Już w 1853 roku stworzył niewielki obraz sztalugowy „Carowie Szujscy przed
Zygmuntem III”, który przypominał o klęsce Moskwy w wojnie z Polską na początku
XVII wieku. (...) Jeszcze później Matejko zaplanował dwa obrazy, których
wspólnym motywem było przedstawienie obcego władcy na klęczkach, w geście hołdu
składanego polskiemu królowi.
fot. nbp.pl
W roku 1882 został ukończony
„Hołd pruski”, przedstawiający przysięgę lenną księcia pruskiego Albrechta
Hohenzollerna składaną Zygmuntowi Staremu w Krakowie w 1525 roku. Dziesięć lat
później Matejko zaplanował stworzenie kolejnego wielkiego malowidła
historycznego, przedstawiającego hołd złożony Zygmuntowi III przez wziętego do
niewoli cara moskiewskiego Wasyla Szujskiego i jego dwóch braci, co miało
miejsce w Warszawie w roku 1611”.
fot.nbp.pl
Popularna „Wiki” cytując czasowo
odległe źródła, przypomina „Hołd ruski” następująco: „Hetman polny koronny
Stanisław Żółkiewski odbył wjazd tryumfalny przez Krakowskie Przedmieście na
Zamek Królewski, wiodąc ze sobą uwięzionych: cara rosyjskiego Wasyla IV
Szujskiego, jego braci: Dymitra Szujskiego z żoną – wielką księżną Jekatieriną
Grigoriewną, córką Grigorija Maluty Skuratowa i Iwana Pugowkę Szujskiego,
Michaiła Szejna, niekanonicznego patriarchę moskiewskiego i całej Rusi
Filareta.
Żółkiewski przedstawił ich
Senatowi, podnosząc w swej przemowie zmienność szczęścia. Przed Zygmuntem III
na tronie car Wasyl IV dotknął ziemi prawą ręką i ją ucałował, wódz wojsk
moskiewskich Dymitr Szujski bił czołem o ziemię a Iwan Szujski uczynił to
trzykrotnie”.
fot. radiomaryja.pl
Warto przypominać czasy
chwały polskiego oręża, wykorzystując do tego różne możliwości. W kwietniu ub.

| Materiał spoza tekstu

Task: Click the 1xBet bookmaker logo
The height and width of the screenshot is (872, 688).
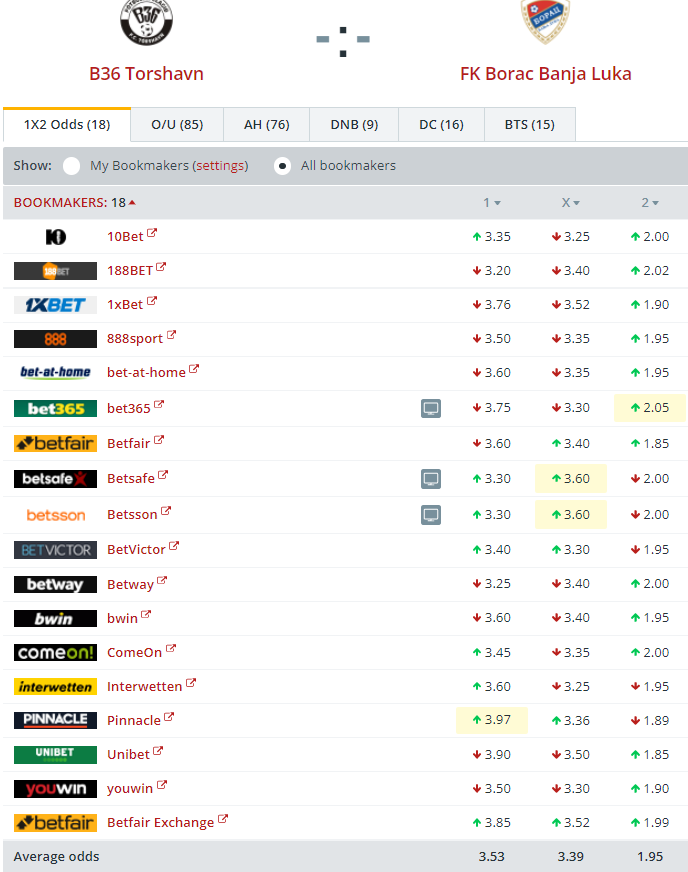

r. w Gostyninie, m.in. z inicjatywy posła Macieja Małeckiego powstał piękny
mural.
Jako mieszkańcy Rawy, musimy
tutaj o jednym pamiętać. Tak w czasach Księstwa Rawskiego, jak i powstałego po
inkorporacji do Korony Polskiej województwa rawskiego, Gostynin był jego integralną
częścią. W konsekwencji, jedyny ruski car, który skończył żywot poza terytorium
Rosji, dokonał tego w naszym województwie.